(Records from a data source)
────
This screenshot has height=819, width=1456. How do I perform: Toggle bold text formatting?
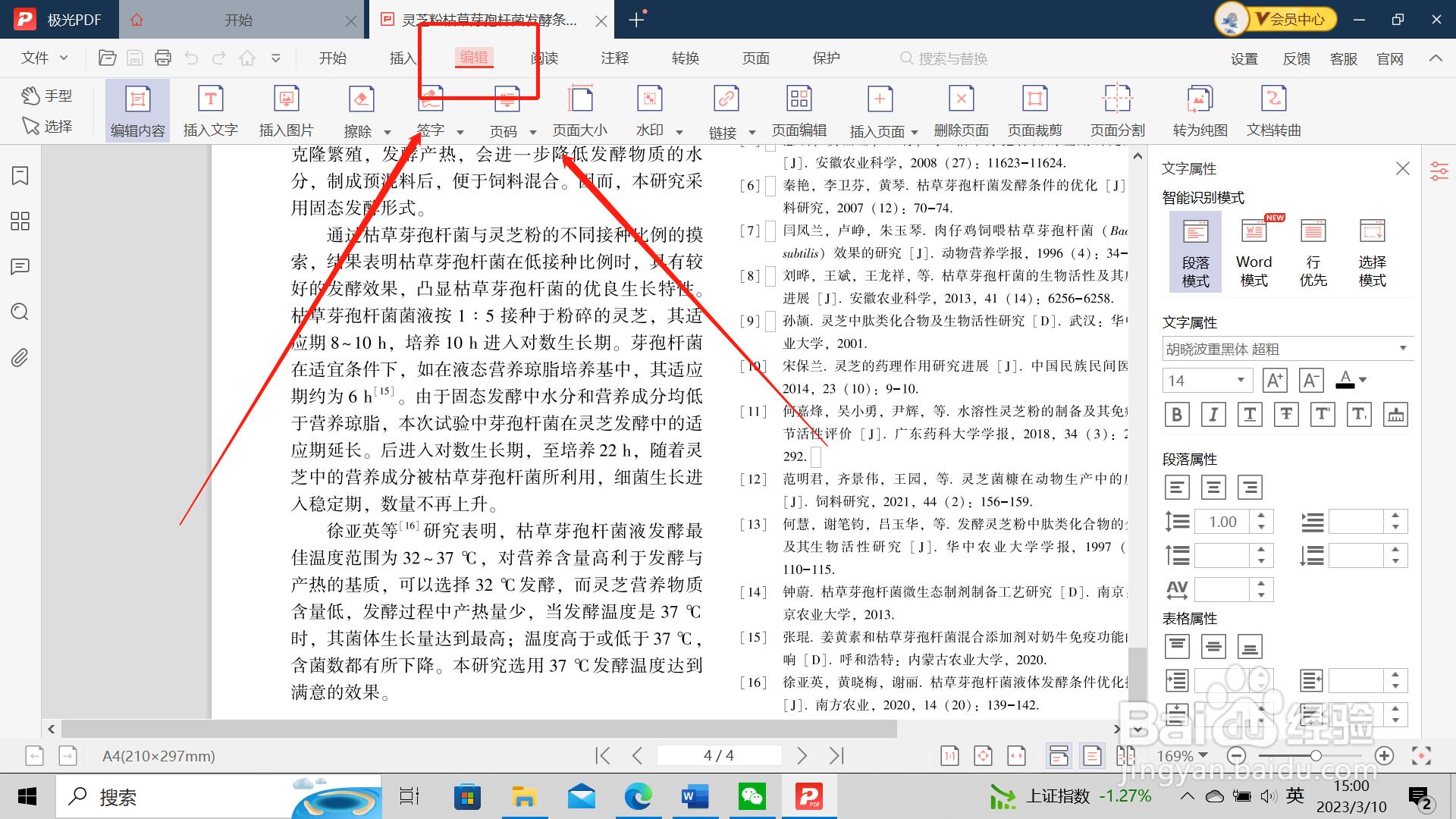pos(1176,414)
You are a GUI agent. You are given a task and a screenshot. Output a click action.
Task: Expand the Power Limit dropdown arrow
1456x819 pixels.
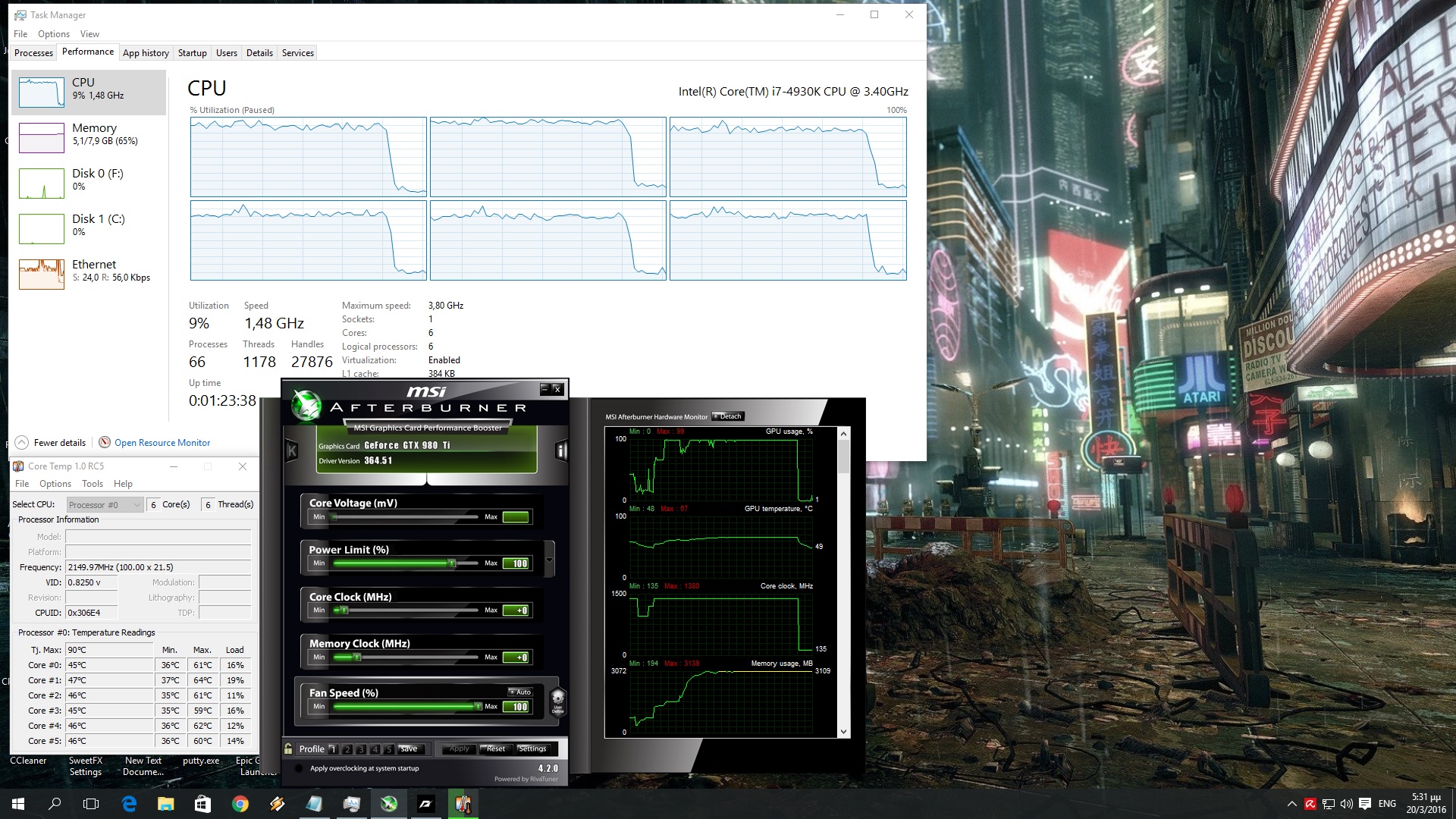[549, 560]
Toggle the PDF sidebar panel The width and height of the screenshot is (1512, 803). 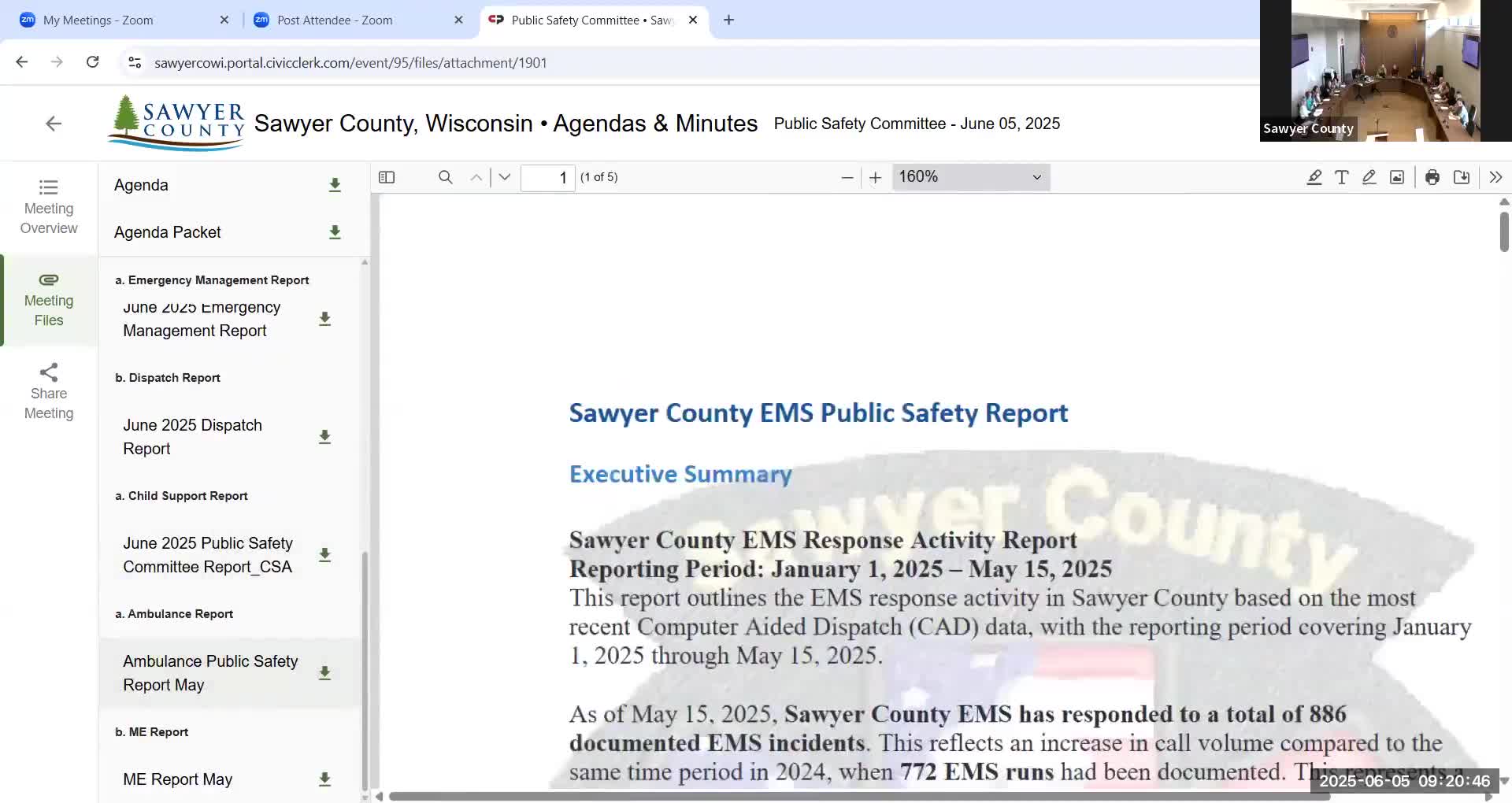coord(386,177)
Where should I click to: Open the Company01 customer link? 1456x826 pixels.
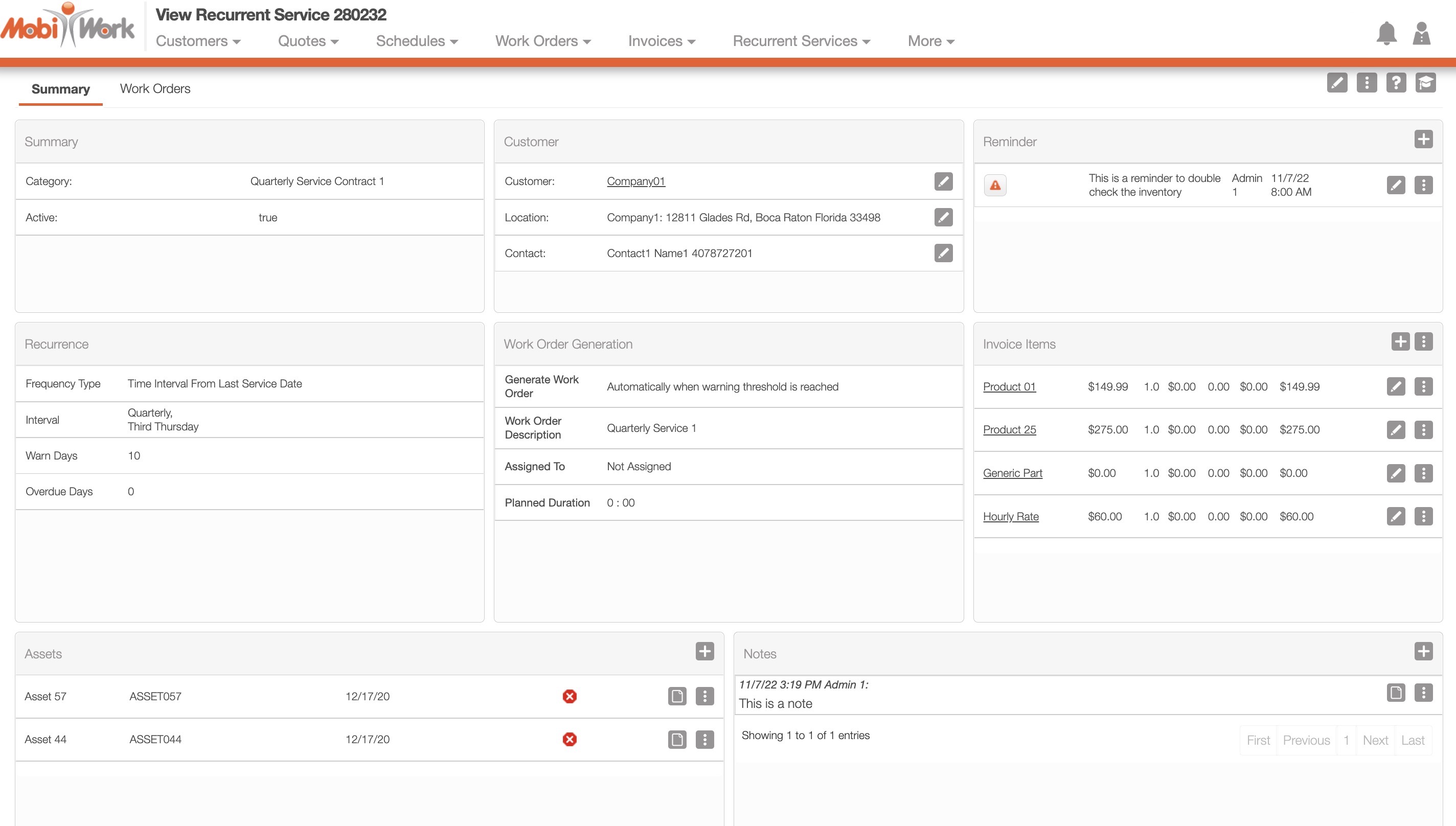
────
**Brief:** Scan the records for the word "click" and copy every line where it is found.

**Completed exercise:**
You are a GUI agent. You are given a task and a screenshot. Output a click action.
Where should I click to: Open the Company01 customer link? 1456x826 pixels.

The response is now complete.